• Task directions: All lines of the listing below are to be printed again exactly.

• Study material:
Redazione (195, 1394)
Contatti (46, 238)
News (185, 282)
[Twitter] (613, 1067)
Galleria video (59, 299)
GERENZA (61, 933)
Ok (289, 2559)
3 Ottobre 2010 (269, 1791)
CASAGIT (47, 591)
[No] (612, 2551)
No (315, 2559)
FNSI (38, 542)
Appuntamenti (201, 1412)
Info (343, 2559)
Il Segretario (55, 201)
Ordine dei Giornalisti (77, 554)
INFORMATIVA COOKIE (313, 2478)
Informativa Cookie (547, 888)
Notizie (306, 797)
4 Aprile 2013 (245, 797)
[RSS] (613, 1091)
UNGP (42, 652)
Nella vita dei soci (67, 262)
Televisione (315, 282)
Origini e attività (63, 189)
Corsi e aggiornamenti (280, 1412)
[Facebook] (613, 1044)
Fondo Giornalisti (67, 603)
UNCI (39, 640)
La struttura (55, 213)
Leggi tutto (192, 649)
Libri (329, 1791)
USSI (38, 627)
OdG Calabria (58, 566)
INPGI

• Solution to this problem:
Redazione (195, 1394)
Contatti (46, 238)
News (185, 282)
[Twitter] (613, 1067)
Galleria video (59, 299)
GERENZA (61, 933)
Ok (289, 2559)
3 Ottobre 2010 (269, 1791)
CASAGIT (47, 591)
[No] (612, 2551)
No (315, 2559)
FNSI (38, 542)
Appuntamenti (201, 1412)
Info (343, 2559)
Il Segretario (55, 201)
Ordine dei Giornalisti (77, 554)
INFORMATIVA COOKIE (313, 2478)
Informativa Cookie (547, 888)
Notizie (306, 797)
4 Aprile 2013 (245, 797)
[RSS] (613, 1091)
UNGP (42, 652)
Nella vita dei soci (67, 262)
Televisione (315, 282)
Origini e attività (63, 189)
Corsi e aggiornamenti (280, 1412)
[Facebook] (613, 1044)
Fondo Giornalisti (67, 603)
UNCI (39, 640)
La struttura (55, 213)
Leggi tutto (192, 649)
Libri (329, 1791)
USSI (38, 627)
OdG Calabria (58, 566)
INPGI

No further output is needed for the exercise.